- [Document text]
━━━━━━━━━━━━━━━━━━━━━━━━━━━━━━

We thank the reviewer for pointing out that the project will be important for pneumococcal vaccine policy and for their insightful comments which we believe have improved the quality of the manuscript. We have tried our best to improve the manuscript by addressing the reviewer’s comments.

 

  1. The specific reason for ineligibility of a certain region is not apparent. As one example, I see Papua New Guinea is not eligible, but they have surveillance systems, coverage data, and have run head-to-head trials of PCV10 and PCV13. I assume this valuable data is not included because national level coverage is under 50% (although the largely isolated regions where the studies were carried out may be higher).

 

We are not interested in the efficacy of the products and so we did not include RCTs. Additionally, clinical trial data are not appropriate for this work because they can't inform on the indirect effects of the vaccination program (which includes herd immunity as well as serotype replacement), nor can they inform on the long-term effects of a PCV program. IPD surveillance years with less than 50% immunization coverage were excluded because we are interested in the effectiveness of robust programs in order to answer the question, “if PCV10/13 is used with high (i.e., >=70%) coverage, what should countries expect to see with respect to impact on IPD?”. We want any heterogeneity in the results to not reflect coverage but rather the potential of PCV itself.

 

  1. Similarly, it is not readily apparent what proportion of data was excluded for each of the data quality checks.

 

The data quality checks were used to make inclusion decisions for specific analyses and not for data collection. The proportion of data excluded is/ will be described in detail in manuscripts on each specific analysis. We have better data on the quality for those for whom we requested the raw data. More details on sites’ data quality is described in manuscripts on specific analyses because eligibility is analysis specific, meaning some quality issues may be irrelevant for one analysis but relevant for another, or we choose different thresholds for a quality criterion depending on the analysis. For sites for which data were not received we were unable to evaluate data quality. The proportion of data meeting data collection eligibility is somewhat explained in Table 3 by seeing who remains as you move column to column.

 

  1. Table 2: Data quality check B – I agree with the overall approach, however unless I am misunderstanding, excluding non-decreasing years or datasets may bias certain evaluations or reduce the capacity to evaluate patterns of replacement, especially if specific products are not as effective against certain serotypes in specific settings (for example, ST19A and ST3 in the UK, and ST1 in certain settings). It seems that elucidating associations driving replacement would be of particular interest and excluding data where this may be occurring would make this more challenging.

 

We understand that this may appear circular. We were very careful to evaluate decreasing data for vaccine serotypes where declines should have been seen (i.e., in the years immediately following vaccine introduction in the target age group). For example, because clinical trial data show high efficacy of PCV7 against PCV7 stereotypes, if we did not see declines in PCV7 serotypes + serotype 6A in children, this raised suspicions about the coverage and/or the surveillance system. We also expected to see declines in serotypes 1, 5, and 7F following PCV10 or PCV13 introduction and declines in serotypes 19A following PCV13 introduction. The impact of serotype replacement, for example of 19A during the PCV7 use period, was considered. If serotype 3 did not decline following PCV13 introduction this was noted but was not considered to be unexpected given PCV13 efficacy data against serotype 3. These identifications resulted in conversations with the sites to better understand the patterns observed in the data and the exclusion of certain years from specific analyses was determined in collaboration with and with approval from the sites.

━━━━━━━━━━━━━━━━━━━━━━━━━━━━━━

- [Information supplied]
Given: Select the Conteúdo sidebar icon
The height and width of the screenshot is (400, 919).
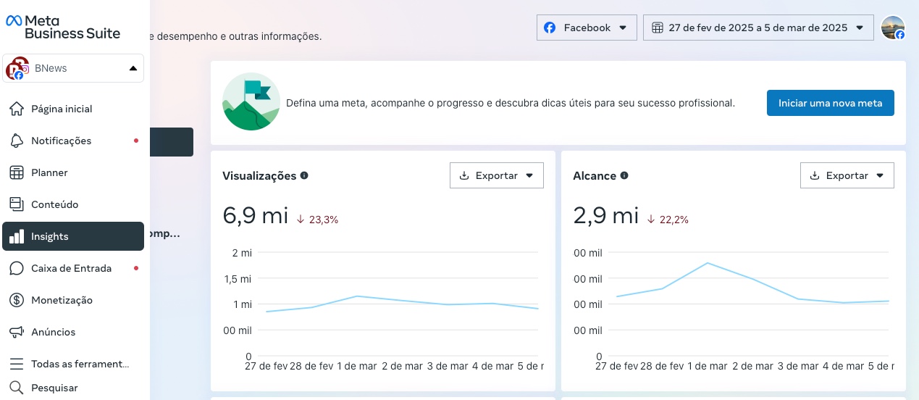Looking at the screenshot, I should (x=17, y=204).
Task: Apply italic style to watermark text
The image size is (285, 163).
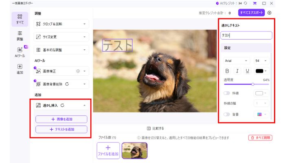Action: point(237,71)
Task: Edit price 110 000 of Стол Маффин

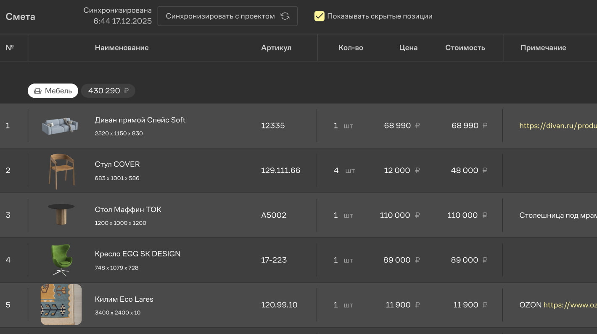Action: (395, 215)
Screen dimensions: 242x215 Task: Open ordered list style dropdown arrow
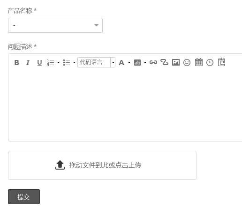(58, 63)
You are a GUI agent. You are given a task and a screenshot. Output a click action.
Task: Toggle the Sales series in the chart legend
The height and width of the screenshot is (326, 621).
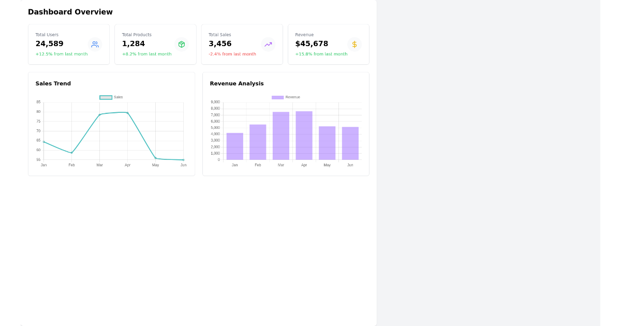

━━━━━━━━━━━━━━━━━━━━━━━━━━━━━━

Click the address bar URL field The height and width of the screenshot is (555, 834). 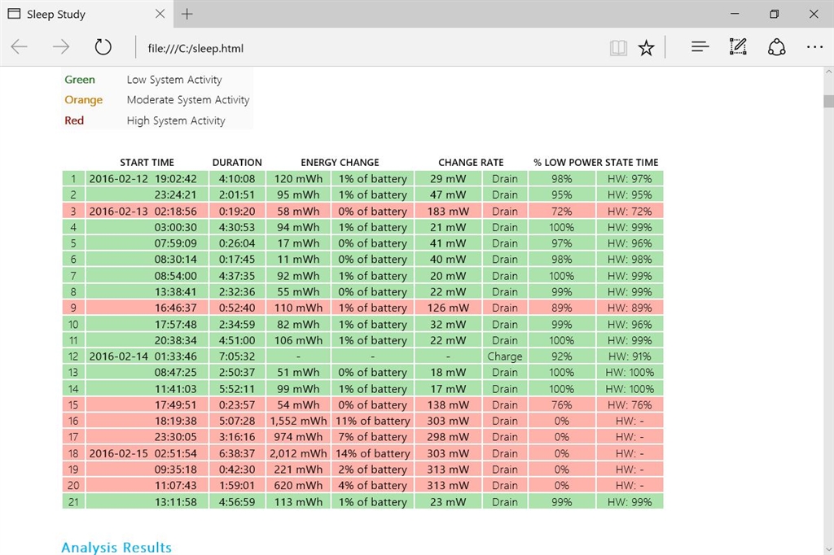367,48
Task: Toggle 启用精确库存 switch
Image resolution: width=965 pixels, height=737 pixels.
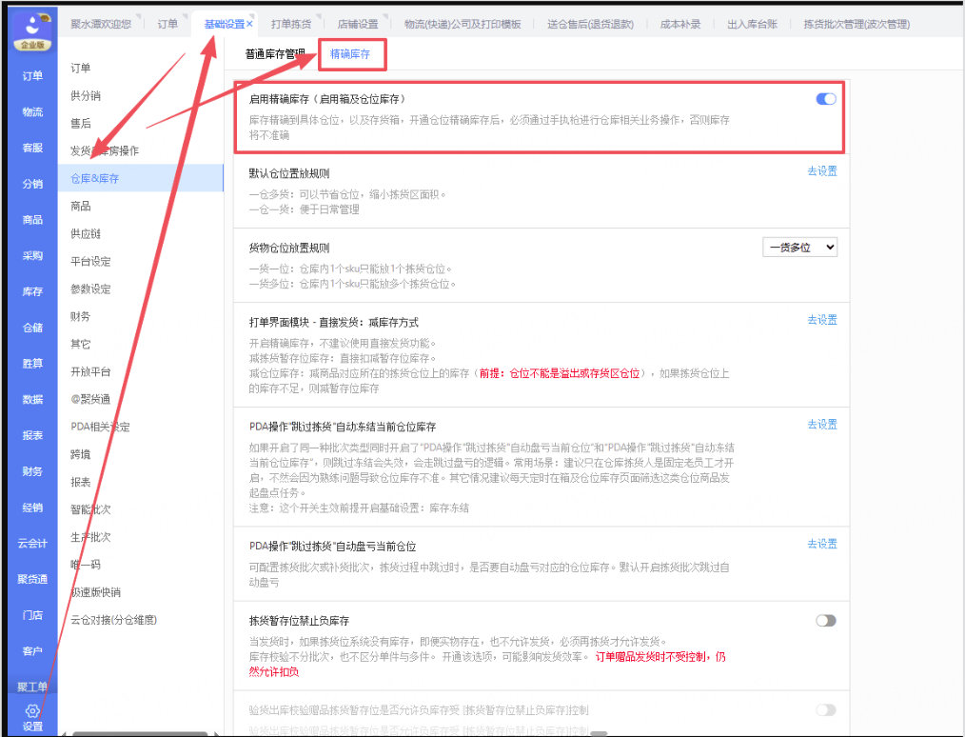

━━━━━━━━━━━━━━━━━━━━━━━━━━━━━━

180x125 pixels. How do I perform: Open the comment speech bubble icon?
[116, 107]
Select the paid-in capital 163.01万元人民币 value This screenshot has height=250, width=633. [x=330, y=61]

━━━━━━━━━━━━━━━━━━━━━━━━━━━━━━

- [Exercise directions] Write out the passage of the reviewer response from "We are not interested" to "of PCV itself.", word for word.

- [Your solution]
We are not interested in the efficacy of the products and so we did not include RCTs. Additionally, clinical trial data are not appropriate for this work because they can't inform on the indirect effects of the vaccination program (which includes herd immunity as well as serotype replacement), nor can they inform on the long-term effects of a PCV program. IPD surveillance years with less than 50% immunization coverage were excluded because we are interested in the effectiveness of robust programs in order to answer the question, “if PCV10/13 is used with high (i.e., >=70%) coverage, what should countries expect to see with respect to impact on IPD?”. We want any heterogeneity in the results to not reflect coverage but rather the potential of PCV itself.